One question however about the object exclusion method you are describing: although it is not explicitly said I assume from the advice for service restart that you are adding the exclusions into App-V _Client_'s registry? This hardly is a "better" option than LOCAL_INTERACTION_ALLOWED per se because you need to touch each and every App-V Client's registry ;-)
However, there is also a object exclusion in the Sequencer's registry which - if I have not been mistaken (not yet tested it) - actually affects a list of object exclusions stored inside the SFT package (inside the osguard.cp file). Have you tested if App-V Client honors this objects exclusion list as I cannot fathom any other reason why the App-V package would carry such information? If it does work like this, too bad that the Sequencer does not expose this information in the GUI anywhere for editing per package basis, you just have to do it into registry prior to launching Sequencer.

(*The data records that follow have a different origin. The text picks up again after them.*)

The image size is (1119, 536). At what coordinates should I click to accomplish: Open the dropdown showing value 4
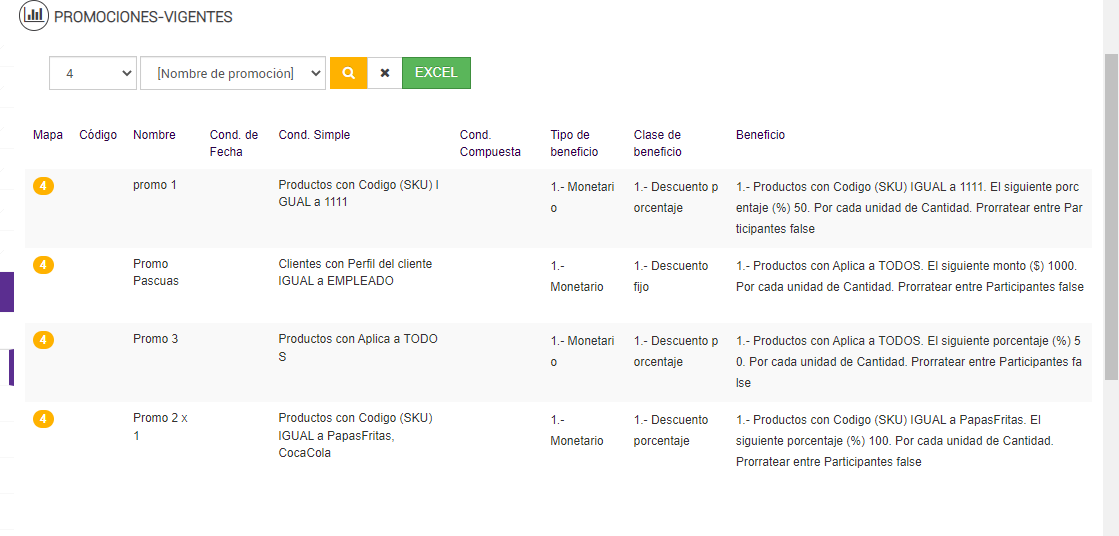[93, 73]
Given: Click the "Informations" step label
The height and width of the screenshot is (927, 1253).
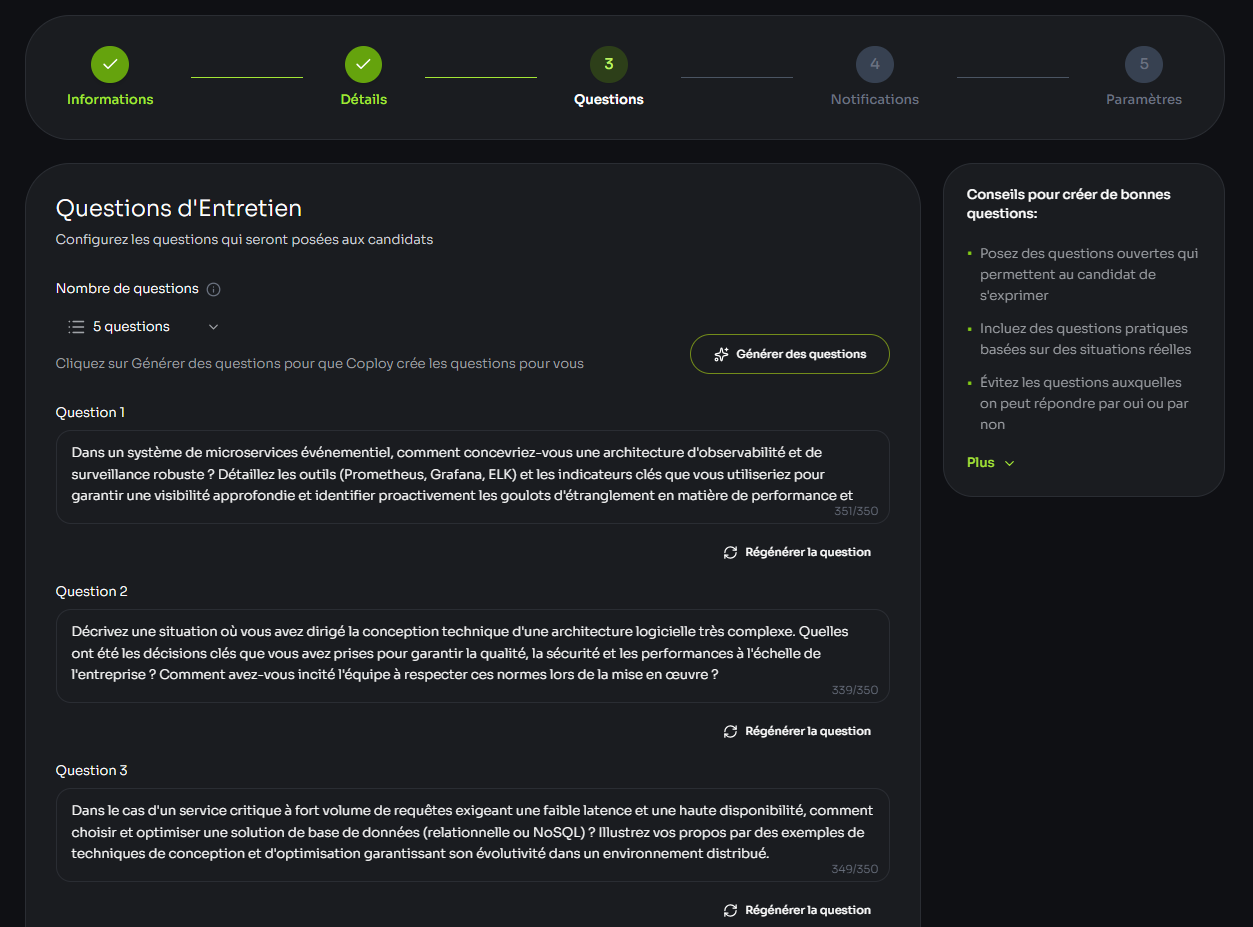Looking at the screenshot, I should pos(110,99).
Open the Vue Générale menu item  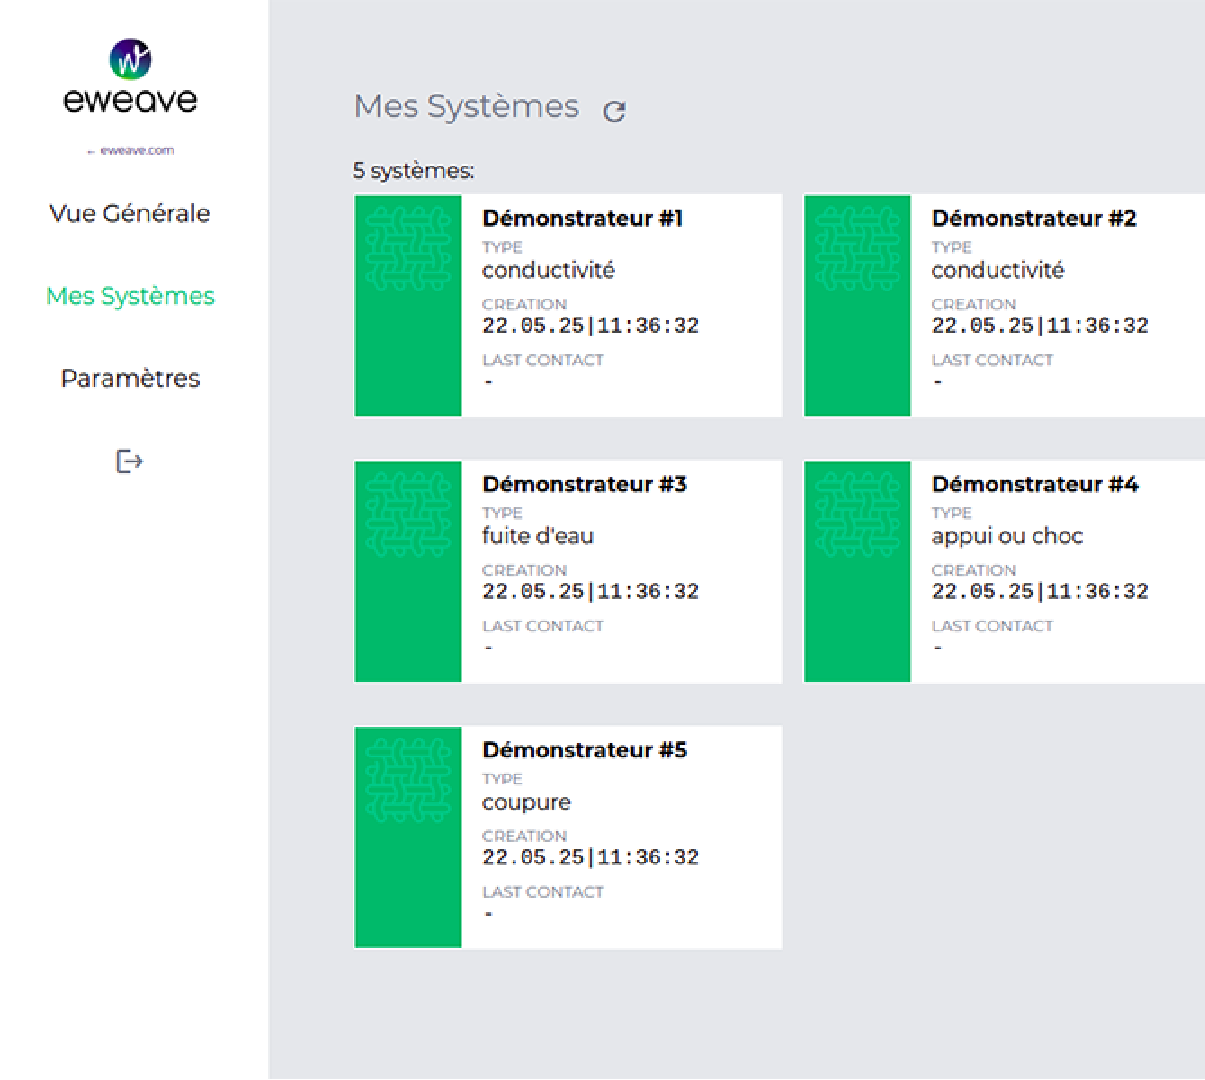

That is right, you'll need to include the keys in the client's registry. i prefer it this way because it allows you to make these settings only on the computers that require it, rather than at a package level which means that every computer running the app has these exclusions whether they need them or not.
so, using the example from the post, these settings i only rolled out to the computers running the text-to-speech software rather than using LOCAL_INTERACTION_ALLOWED which would have meant that all users would have had this setting.
But if the app requires passthrough settings in the first place, why wouldn't you want to have them for all users? Note that I'm not referring to LOCA_INTERACTION_ALLOWED, but rather doing those exclusions in the Sequencer's HKEY_LOCAL_MACHINE\SOFTWARE\Microsoft\SoftGrid\4.5\SystemGuard\ObjExclusions -key, if it indeed propagates customized exclusions inside App-V package to all clients (and only for that app/package)..
I have done a "follow-up" post on my own on this very subject: blog.gridmetric.com/.../working-with-named-object-virtualization-exclusions
I put together a couple of Powershell commands to automaticaly parse the Process Explorer log and import it into the registry.
I have the same challenge as Daniel, making Freedom Scientific JAWS and MAGic process events and objects from AppV packaged applications. Again, the registry solution is good as only some machines (XenApp 6.5 servers in my case) should run the accessibility software.
From what I read here, the exclusions applied to the registry refers to the locally installed JAWS? Bur it would appear that the exclusions should refer to the AppV packaged application. This is to a large extent confirmed by Kalles very good Skype example.
Is JAWS in your (Daniels) case packaged together with the AppV application so that it works with the Freedom Scientific DLL hook? That'd make for a very large package. Any help on understanding these two examples of exclusion (JAWS local and Skype as an AppV application) would help.
@Jørn - the exclusions apply to the App-V SystemGuard which is local on the machine rather than to the App-V packages. In the example i described above, JAWS is installed locally on computers and with the solution provided here it allows it to work with the applications virtualised with App-V.
I have not tried Skype in App-V I'm afraid so don't have any help there.